* [Exercise inputs]:
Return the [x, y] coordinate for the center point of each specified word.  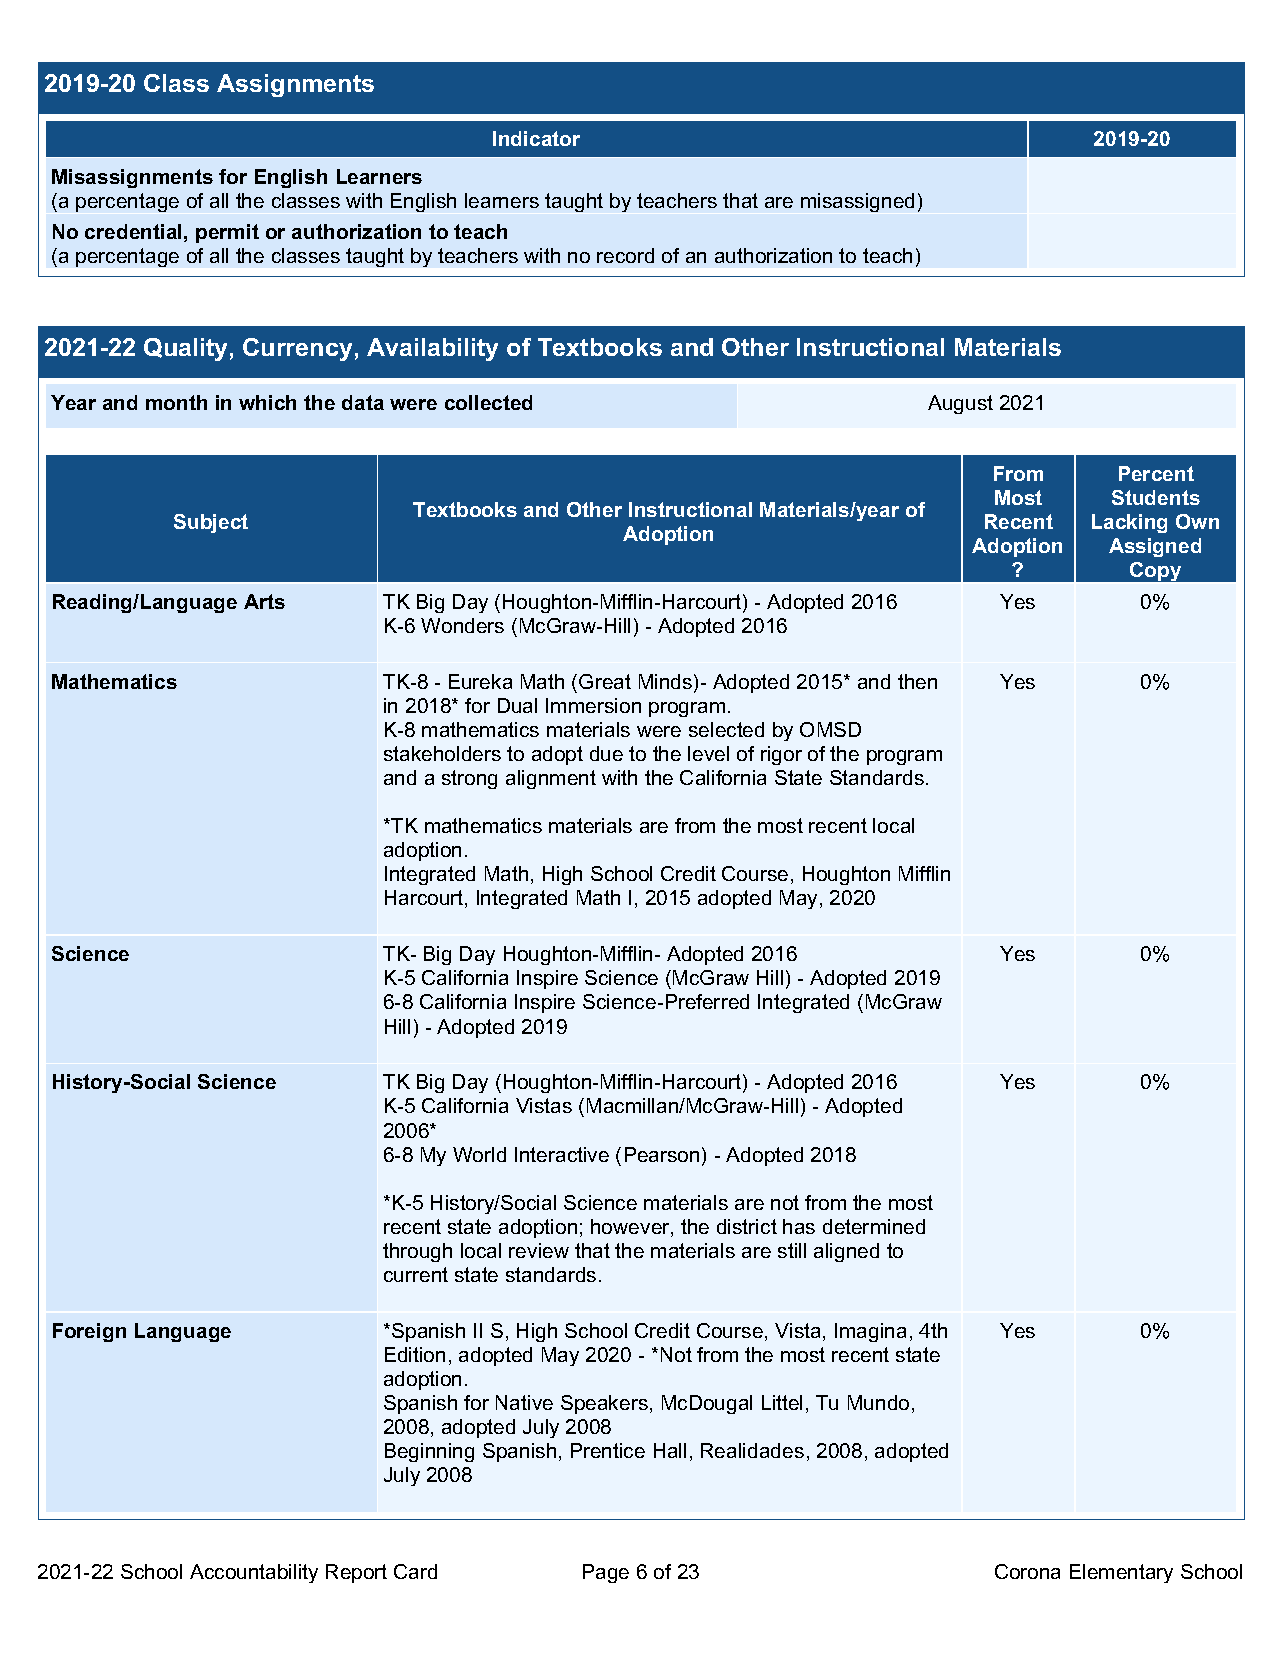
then [917, 681]
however [631, 1228]
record [625, 255]
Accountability [254, 1573]
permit [227, 233]
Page [606, 1573]
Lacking [1129, 523]
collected [488, 402]
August [960, 404]
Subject [211, 523]
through [417, 1252]
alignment [551, 779]
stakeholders [442, 753]
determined [874, 1226]
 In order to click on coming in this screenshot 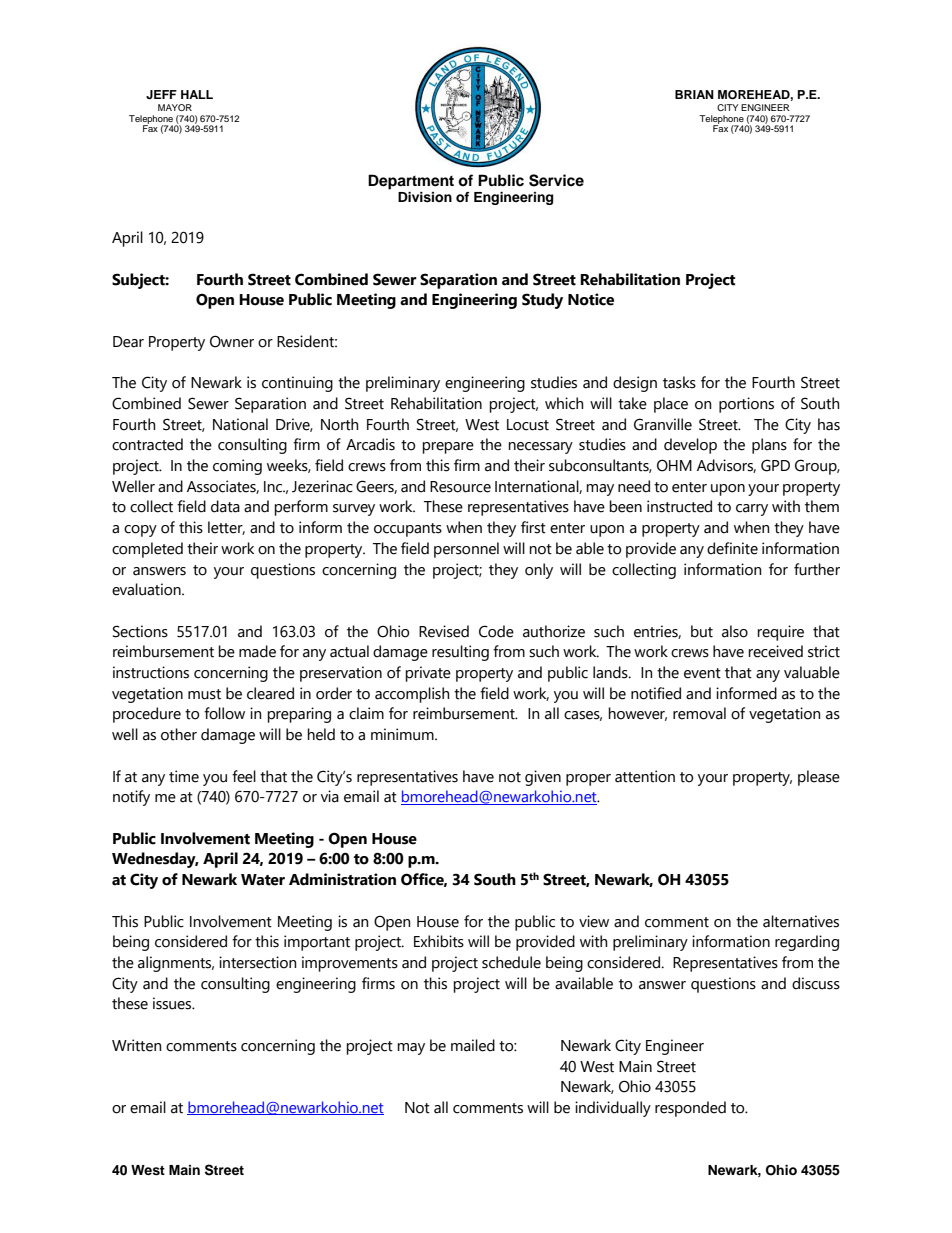, I will do `click(237, 467)`.
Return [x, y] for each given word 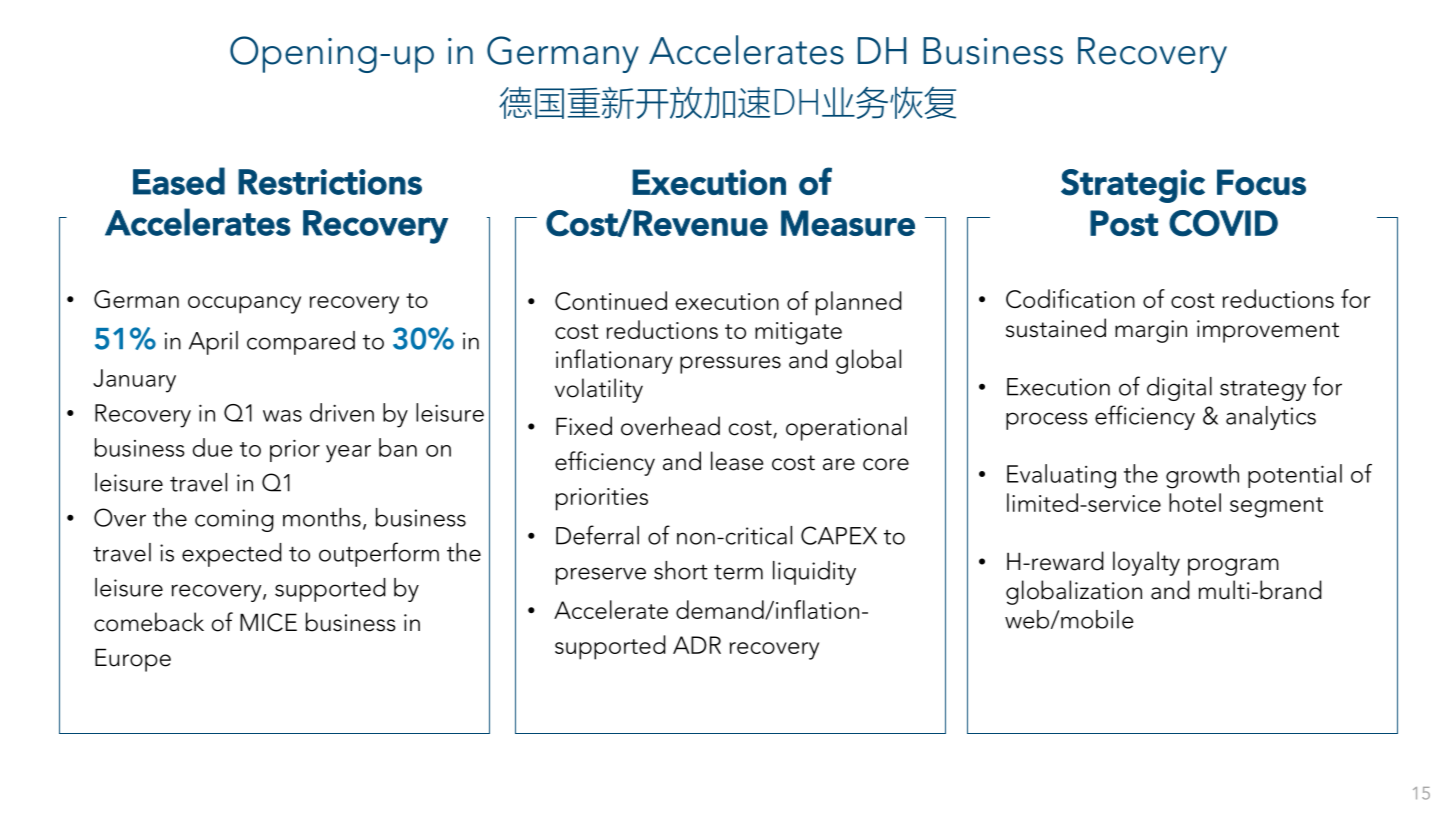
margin [1151, 331]
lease [737, 461]
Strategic [1133, 186]
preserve [601, 576]
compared [301, 343]
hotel [1195, 502]
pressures [730, 365]
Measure [848, 223]
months [322, 517]
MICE [268, 622]
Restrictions [330, 182]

* [Task directions]: Copy out the lines of the records exactly, starting at the line that contains "record [625, 255]" and ending at the line that contains "determined [874, 1226]", with both of those lines included.

* [Answer for this exercise]:
record [625, 255]
Accountability [254, 1573]
permit [227, 233]
Page [606, 1573]
Lacking [1129, 523]
collected [488, 402]
August [960, 404]
Subject [211, 523]
through [417, 1252]
alignment [551, 779]
stakeholders [442, 753]
determined [874, 1226]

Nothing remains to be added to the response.